Iowa’s restrictive abortion measure faces challenge
DES MOINES, Iowa — Abortion-rights groups said Tuesday that they had filed a lawsuit challenging the nation’s most restrictive abortion law, an Iowa provision that bans most abortions once a fetal heartbeat is detected, around the sixth week of pregnancy.
The American Civil Liberties
Union of Iowa and the Planned Parenthood Federation of America said they filed the lawsuit in Polk County District Court in Des Moines. It seeks an injunction that would put the law’s July 1 implementation on hold during the lawsuit. Litigation could take years.
“We’ve moved quickly to challenge this cruel and reckless law because it cannot be allowed to take effect,” Rita Bettis, legal director for the ACLU of Iowa, told a news conference.
Almost immediately, the state’s attorney general said he would not defend the law. Democrat Tom Miller said the decision to remove his office from the case was based on a belief that the measure “would undermine rights and protections for women.”
Miller said the Thomas More Society, a conservative Chicago-based law firm, has agreed to defend the law for free. The firm had no imme- diate comment.

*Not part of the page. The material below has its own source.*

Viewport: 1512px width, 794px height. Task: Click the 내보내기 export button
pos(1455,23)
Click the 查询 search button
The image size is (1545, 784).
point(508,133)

The abortion-rights groups declined to make the legal documents public until the court clerk filed and stamped official copies.
The lawsuit names Gov. Kim Reynolds and the Iowa Board of Medicine as defendants, Bettis said.
Reynolds, who signed Iowa’s ban earlier this month, said at a public event in Davenport that she felt
“very confident” in defending the lawsuit, adding: “It’s about life. It’s about protecting life.”
Other plaintiffs include Planned Parenthood of the Heartland, the affiliate’s medical director and the Emma Goldman Clinic in Iowa City.